In Asgard there was a garden, and in that garden there grew a tree, and on that tree there grew shining apples. Thou knowst, O well-loved one, that every day that passes makes us older and brings us to that day when we will be bent and feeble, gray-headed and weak-eyed. But those shining apples that grew in Asgard—they who ate of them every day grew never a day older, for the eating of the apples kept old age away.
Iduna, the Goddess, tended the tree on which the shining apples grew. None would grow on the tree unless she was there to tend it. No one but Iduna might pluck the shining apples. Each morning she plucked them and left them in her basket and every day the Gods and Goddesses came to her garden that they might eat the shining apples and so stay for ever young.

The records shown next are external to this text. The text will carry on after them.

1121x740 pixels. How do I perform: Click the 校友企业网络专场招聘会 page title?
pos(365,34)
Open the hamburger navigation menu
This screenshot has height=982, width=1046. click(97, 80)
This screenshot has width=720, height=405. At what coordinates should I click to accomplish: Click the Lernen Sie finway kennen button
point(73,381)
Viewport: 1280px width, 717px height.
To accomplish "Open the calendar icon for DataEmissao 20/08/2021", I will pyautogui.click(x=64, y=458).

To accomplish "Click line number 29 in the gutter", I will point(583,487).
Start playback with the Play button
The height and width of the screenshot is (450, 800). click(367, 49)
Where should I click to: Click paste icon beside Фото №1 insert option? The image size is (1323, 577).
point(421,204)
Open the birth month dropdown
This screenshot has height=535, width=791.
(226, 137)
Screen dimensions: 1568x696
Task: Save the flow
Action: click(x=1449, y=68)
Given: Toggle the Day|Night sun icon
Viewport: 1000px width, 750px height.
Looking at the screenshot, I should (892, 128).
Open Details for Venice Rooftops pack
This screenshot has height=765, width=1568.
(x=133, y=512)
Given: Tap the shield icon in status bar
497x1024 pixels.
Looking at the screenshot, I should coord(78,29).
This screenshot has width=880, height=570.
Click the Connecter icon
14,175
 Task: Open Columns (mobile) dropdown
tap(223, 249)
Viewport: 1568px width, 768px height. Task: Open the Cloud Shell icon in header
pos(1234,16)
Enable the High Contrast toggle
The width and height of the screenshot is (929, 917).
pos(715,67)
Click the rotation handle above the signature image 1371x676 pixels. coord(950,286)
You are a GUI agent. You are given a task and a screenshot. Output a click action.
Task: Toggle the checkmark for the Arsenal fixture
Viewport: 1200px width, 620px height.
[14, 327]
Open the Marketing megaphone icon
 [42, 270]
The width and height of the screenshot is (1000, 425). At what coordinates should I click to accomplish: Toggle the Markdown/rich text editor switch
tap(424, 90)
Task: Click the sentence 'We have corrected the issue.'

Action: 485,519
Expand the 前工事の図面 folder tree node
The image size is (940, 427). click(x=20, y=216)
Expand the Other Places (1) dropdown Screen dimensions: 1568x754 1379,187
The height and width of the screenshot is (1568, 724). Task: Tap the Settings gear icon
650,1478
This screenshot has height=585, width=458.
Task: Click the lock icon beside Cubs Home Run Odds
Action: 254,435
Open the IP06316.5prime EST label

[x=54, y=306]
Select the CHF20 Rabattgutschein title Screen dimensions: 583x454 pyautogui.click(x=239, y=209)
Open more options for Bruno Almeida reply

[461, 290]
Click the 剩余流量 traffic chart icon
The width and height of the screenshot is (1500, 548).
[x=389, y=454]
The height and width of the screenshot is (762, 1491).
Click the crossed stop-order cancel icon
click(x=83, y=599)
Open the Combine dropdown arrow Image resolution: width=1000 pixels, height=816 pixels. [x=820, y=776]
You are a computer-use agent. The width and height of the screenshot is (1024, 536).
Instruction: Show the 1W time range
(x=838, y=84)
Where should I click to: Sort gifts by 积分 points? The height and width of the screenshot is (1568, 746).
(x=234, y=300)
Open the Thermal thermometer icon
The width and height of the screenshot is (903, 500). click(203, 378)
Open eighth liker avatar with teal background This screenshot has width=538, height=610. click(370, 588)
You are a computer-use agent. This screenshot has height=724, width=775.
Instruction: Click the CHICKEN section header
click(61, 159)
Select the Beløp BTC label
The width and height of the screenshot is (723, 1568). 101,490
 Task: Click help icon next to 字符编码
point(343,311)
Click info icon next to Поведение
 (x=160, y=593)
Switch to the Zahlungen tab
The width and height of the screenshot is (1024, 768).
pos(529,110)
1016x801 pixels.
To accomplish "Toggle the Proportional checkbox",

Iduna never went from her garden. All day and every day she stayed in the garden or in her golden house beside it, and all day and every day she listened to Bragi, her husband, tell a story that never had an end. Ah, but a time came when Iduna and her apples were lost to Asgard, and the Gods and Goddesses felt old age approach them. How all that happened shall be told thee, O well beloved.
Odin, the Father of the Gods, often went into the land of men to watch over their doings. Once he took Loki with him, Loki, the doer of good and the doer of evil. For a long time they went traveling through the world of men. At last they came near Jötunheim, the realm of the Giants.
It was a bleak and empty region. There were no growing things there, not even trees with berries. There were no birds, there were no animals. As Odin, the Father of the Gods, and Loki, the doer of good and the doer of evil, went through this region hunger came upon them. But in all the land around they saw nothing that they could eat.
Loki, running here and running there, came at last upon a herd of wild cattle. Creeping up on them, he caught hold of a young bull and killed him. Then he cut up the flesh into strips of meat. He lighted a fire and put the meat on spits to roast. While the meat was being cooked, Odin, the Father of the Gods, a little way off, sat thinking on the things he had seen in the world of men.
Loki made himself busy putting more and more logs on the fire. At last he called to Odin, and the Father of the Gods came and sat down near the fire to eat the meal.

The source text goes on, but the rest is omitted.